Start of DOCUMENT SECTION

Alfred Jacob Dahl
February 21, 1928 – October 8, 2019
Psalms 96 vs. 1 and 2
Sing to the Lord a new song; sing to the Lord all the earth.
Sing to the Lord, praise his name; proclaim his salvation day after day.
It is with heavy hearts we announce the passing of Alfred Dahl. He will be greatly missed by Bertha (nee Schlichting), his wife of 68 years, daughters Arlene (Bob), Karen, Elizabeth, son Jonathan and his siblings Agnes Epp, John (Louise) and Rudy (Edna). He was predeceased by his parents Jacob and Helen Dahl and sons-in-law James Doran and Uwe Hofmann. He also leaves to mourn sisters and brothers-in-law as well as numerous nieces and nephews.
Born in Winnipeg, he spent his early years working on the family farm near La Salle. In 1950 he married Bertha and continued farming, but also began oboe lessons. As early as 1958, he was playing 2nd Oboe and English Horn in the Winnipeg Symphony. Soon his passion for music compelled him to leave Manitoba to pursue a career in music. He began by conducting the RJC Chorale in Rosthern, Saskatchewan. Three years later, the family moved to Saskatoon where Dad continued conducting bands in the school system as well as the Third Avenue United Church Choir. During this time, he formed the Alfred Dahl Chorale which was featured in CBC radio broadcasts.

End of DOCUMENT SECTION

TO-DO LIST:
a - According to the obituary of Alfred Dahl, what two parts was he playing in the Winnipeg Symphony by 1958?
b - Extend the obituary of Alfred Dahl, picking up after its final sentence.
The data after this point is not needed.

Start of SOURCE EXCERPT

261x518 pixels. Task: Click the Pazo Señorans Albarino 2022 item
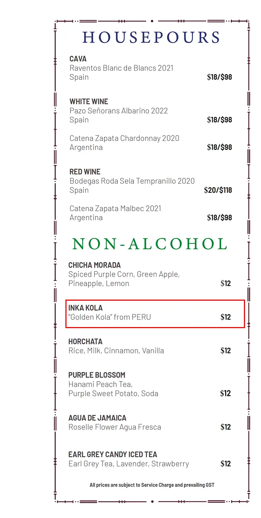click(x=151, y=115)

End of SOURCE EXCERPT

ANSWER LIST:
a - 2nd Oboe and English Horn.

b -
In 1967, Dad took up a teaching position in India at Woodstock School, an international world school located in Mussoorie, in the foothills of the Himalayan mountains. There he conducted bands, choirs, the school orchestra and gave private lessons.
Due to a lack of central heating, the boarding school shut down for three months every winter, and during this hiatus, Dad taught music in the Calcutta School of Music and was the Principal Oboe of the Calcutta Symphony. It was during his time in India that Dad also began his studies of the viola – two of his daughters studied the violin, another daughter the cello, therefore, in order to complete a string quartet, he eagerly took up up the viola. His passion for the repertoire written for the string quartet lasted his lifetime.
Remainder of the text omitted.